My spouse lied about her very sexual past in order to marry me, believing that if she disclosed I would reject her as chewed gum. The result was over a decade of strained sexual and emotional intimacy that nearly destroyed our marriage. The truth and initial hints of healing only came to light after we had ran the gauntlet of discovering the secrets that Mormonism kept from us and ultimately leaving the faith together because of it. Nothing like a faith crisis to put a relationship to the ultimate test and strengthen the trust to the point she felt safe enough to disclose her hidden sexual secrets and lies. The truth about her past nearly broke me like my loss of my faith nearly broke her. We both carry scars and have been in couples therapy to help bridge the gaps that we are unequipped to handle alone. I still wake up at nights trying to make sense of how the lie and secrecy could impact our relationship so negatively for so long and not be able to recognize that the lack of intimacy was not 100% my fault for some unknown reason. And I want this lost years that church indoctrination secrecy and lies stole from me. Word of caution to those that might be hiding their sexual past, if your relationship is anything like mine was, the love, trust, and sexual connection on the other side is so much more fulfilling and worth the risk of blowing everything up by disclosing then I could have imagined. Good luck.
A secret is nothing more than a piece of information about an act you did or thought you hold that if made known to a particular friend, colleague, or family member could cause them to react negatively and lose respect for you and this deteriorate the relationship.
Some things are best left untold.
Sometimes people overreact and it isn’t so much the fault of the secret-holder as it is the person overreacting.
All large organizations have a right to withhold some information from the public. Of course, there are pieces of information that they are required by law to share.
I’ve never explained the church as “keeping secrets” per se. They whitewash and downplay, sure.
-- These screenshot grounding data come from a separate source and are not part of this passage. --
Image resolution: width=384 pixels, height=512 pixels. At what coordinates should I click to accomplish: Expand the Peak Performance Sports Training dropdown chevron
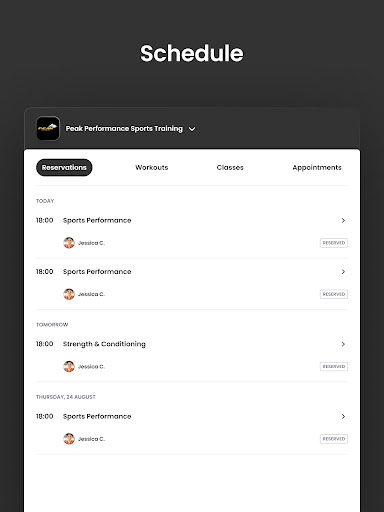tap(192, 129)
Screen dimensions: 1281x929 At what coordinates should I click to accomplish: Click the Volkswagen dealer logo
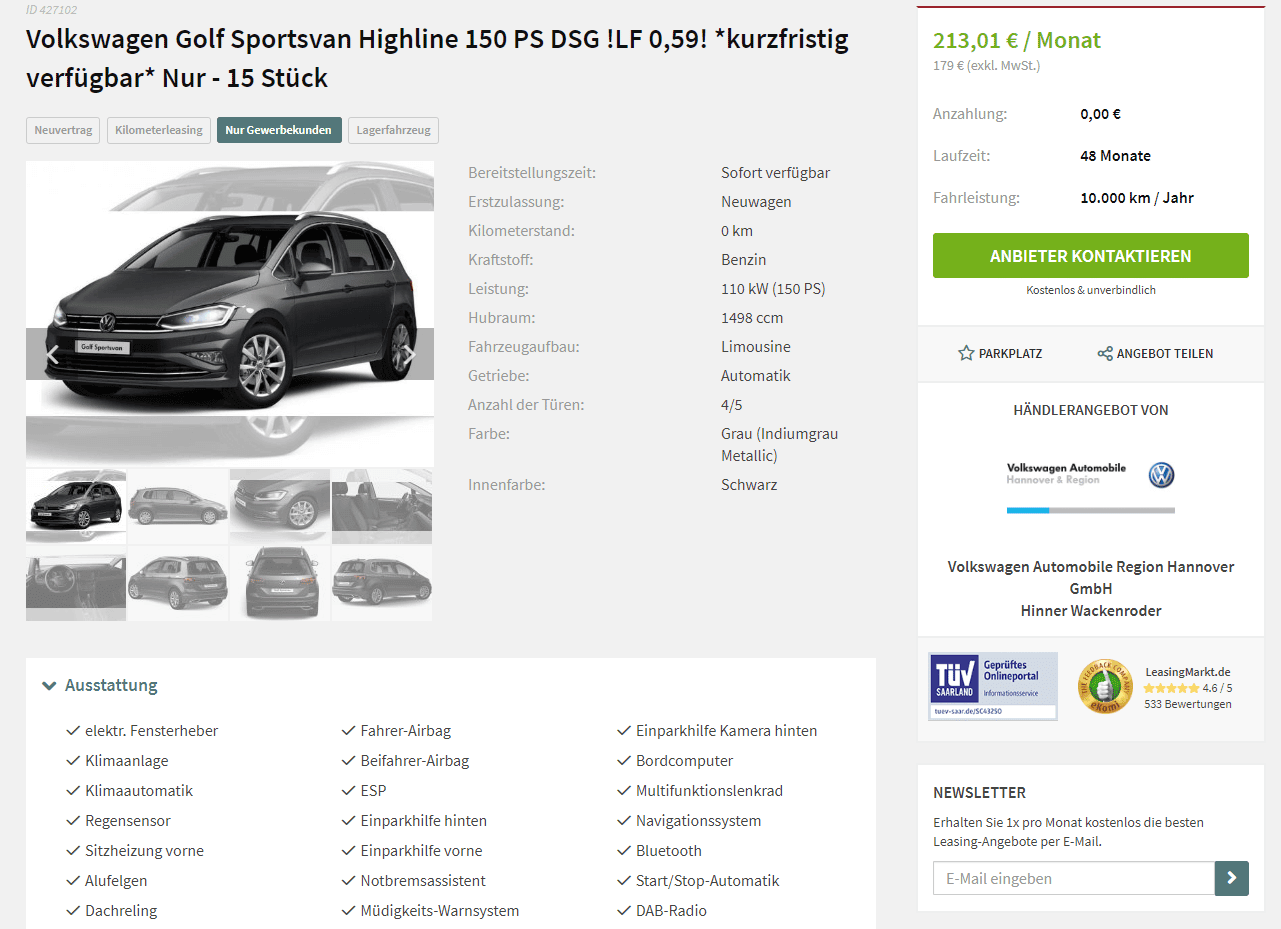click(1091, 474)
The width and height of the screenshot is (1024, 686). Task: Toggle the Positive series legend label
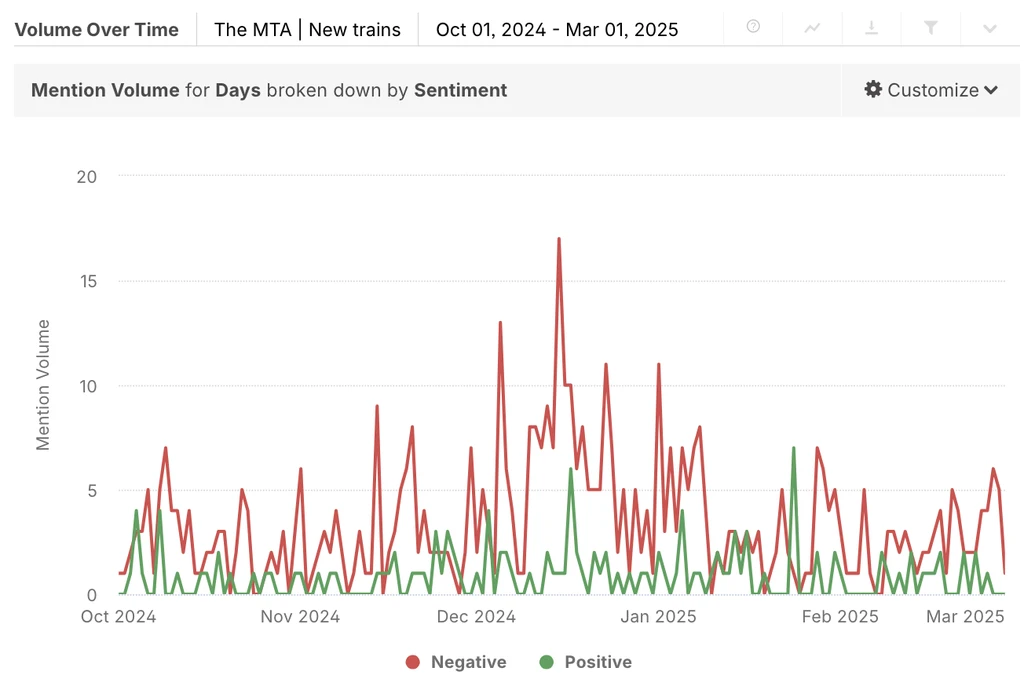[x=597, y=662]
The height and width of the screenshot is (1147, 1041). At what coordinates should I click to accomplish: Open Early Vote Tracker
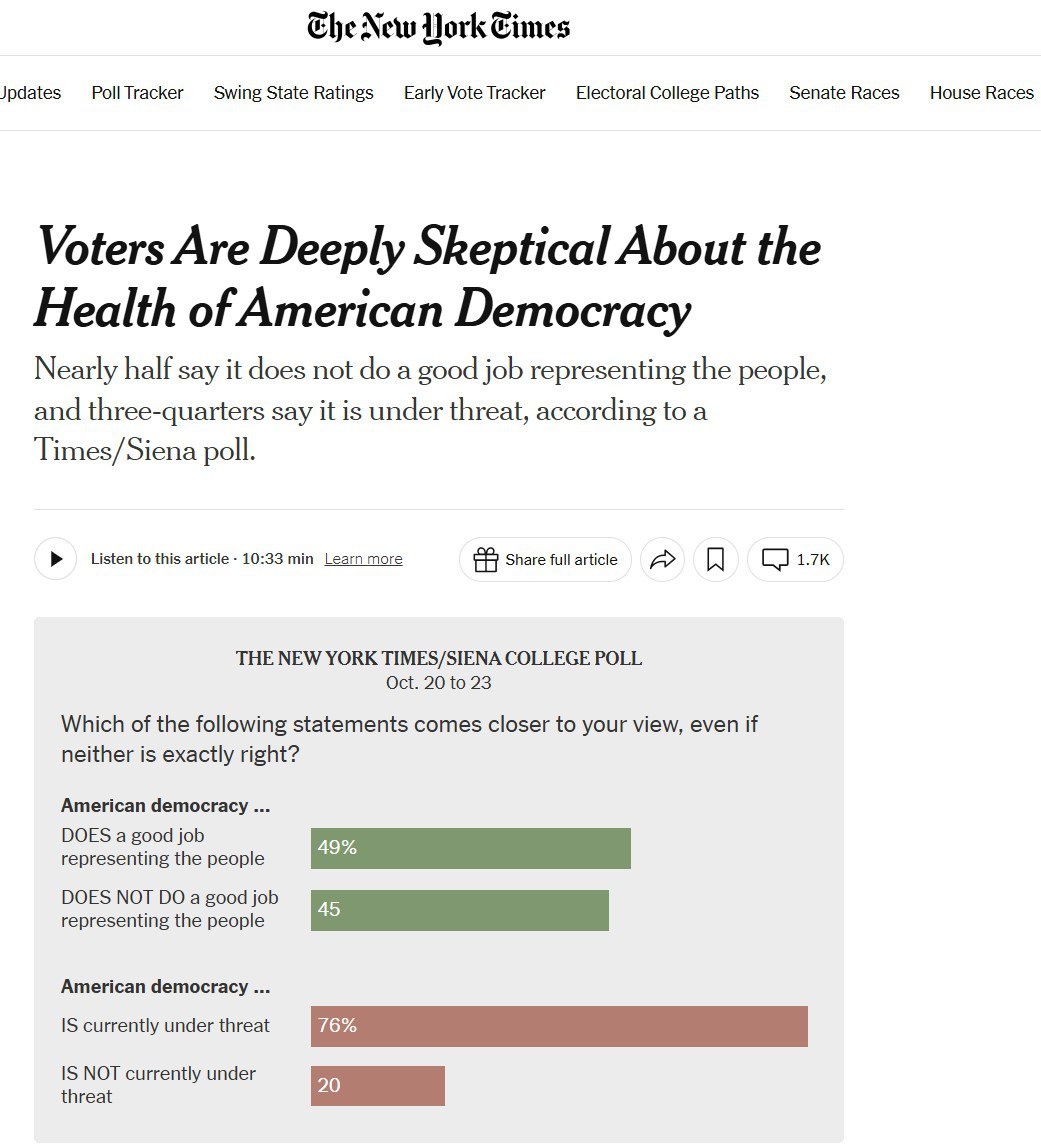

They are not terribly transparent, but not in an illegal sense. They pose implausible explanations, too. But I don’t blame the church for “keeping secrets,” just giving bad explanations. And here I differ from much of the ex-Mormon community, many of whom claim they are unhappy with the church for keeping things “hidden” from them. Look, it isn’t the nature of organizations seeking your money and time to speak negatively of themselves. You just kind of have to find out negative information from other sources and weigh out that information against the organization’s and its proponents’ narratives. One’s own research and critical thinking skills are important in any situation. Plus there are many believers who are aware of all the same information that ex-Mormons are finding out and simply have different ways of interpreting that information in a way in which they still maintain belief.
Welcome back JCS! I enjoy your highly moralistic, single-minded, absolutist take on things. Really.
I hope all is well with you.
I spent 40+ years of my life in the closet. Hiding such a big part of my identity really messed me up. I’m convinced it’s a large part of the reason I have so few close friendships. Relationships can’t flourish when one person is open, honest, and completely vulnerable and the other person is hiding fundamental truths about themselves.